(LISTED RECORDS Opens)

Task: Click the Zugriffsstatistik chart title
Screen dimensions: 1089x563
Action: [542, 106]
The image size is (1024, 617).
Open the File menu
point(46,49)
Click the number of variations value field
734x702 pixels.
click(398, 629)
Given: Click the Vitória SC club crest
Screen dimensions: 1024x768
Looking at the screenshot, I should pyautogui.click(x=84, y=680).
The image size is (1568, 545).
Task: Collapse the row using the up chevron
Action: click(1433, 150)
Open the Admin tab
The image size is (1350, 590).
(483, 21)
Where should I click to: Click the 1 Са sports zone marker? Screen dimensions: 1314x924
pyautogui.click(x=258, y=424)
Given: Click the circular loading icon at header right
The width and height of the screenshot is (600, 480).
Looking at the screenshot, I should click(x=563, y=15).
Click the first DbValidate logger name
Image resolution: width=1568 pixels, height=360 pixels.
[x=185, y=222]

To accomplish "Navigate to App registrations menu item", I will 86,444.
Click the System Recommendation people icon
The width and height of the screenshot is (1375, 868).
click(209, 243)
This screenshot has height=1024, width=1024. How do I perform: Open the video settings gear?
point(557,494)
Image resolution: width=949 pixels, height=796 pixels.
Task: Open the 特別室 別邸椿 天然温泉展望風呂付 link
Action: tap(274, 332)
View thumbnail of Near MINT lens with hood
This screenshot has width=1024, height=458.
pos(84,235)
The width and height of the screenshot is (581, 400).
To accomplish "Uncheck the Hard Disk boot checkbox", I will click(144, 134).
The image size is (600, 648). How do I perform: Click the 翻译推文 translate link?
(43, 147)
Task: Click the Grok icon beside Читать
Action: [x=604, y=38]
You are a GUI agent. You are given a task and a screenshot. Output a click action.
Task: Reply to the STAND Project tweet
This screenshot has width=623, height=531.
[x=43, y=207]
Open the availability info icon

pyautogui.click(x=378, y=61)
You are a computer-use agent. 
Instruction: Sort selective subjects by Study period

(LISTED RECORDS Closes)

== WHAT THE TASK REQUIRES ==
Please write out, exactly as they appear above, only the lines in the stretch from the line with "The image size is (1024, 617)." through the line with "View thumbnail of Near MINT lens with hood".

== TASK RESPONSE ==
The image size is (1024, 617).
Open the File menu
point(46,49)
Click the number of variations value field
734x702 pixels.
click(398, 629)
Given: Click the Vitória SC club crest
Screen dimensions: 1024x768
Looking at the screenshot, I should pyautogui.click(x=84, y=680).
The image size is (1568, 545).
Task: Collapse the row using the up chevron
Action: click(1433, 150)
Open the Admin tab
The image size is (1350, 590).
(483, 21)
Where should I click to: Click the 1 Са sports zone marker? Screen dimensions: 1314x924
pyautogui.click(x=258, y=424)
Given: Click the circular loading icon at header right
The width and height of the screenshot is (600, 480).
Looking at the screenshot, I should click(x=563, y=15).
Click the first DbValidate logger name
Image resolution: width=1568 pixels, height=360 pixels.
[x=185, y=222]

To accomplish "Navigate to App registrations menu item", I will 86,444.
Click the System Recommendation people icon
The width and height of the screenshot is (1375, 868).
click(209, 243)
This screenshot has height=1024, width=1024. How do I perform: Open the video settings gear?
point(557,494)
Image resolution: width=949 pixels, height=796 pixels.
Task: Open the 特別室 別邸椿 天然温泉展望風呂付 link
Action: tap(274, 332)
View thumbnail of Near MINT lens with hood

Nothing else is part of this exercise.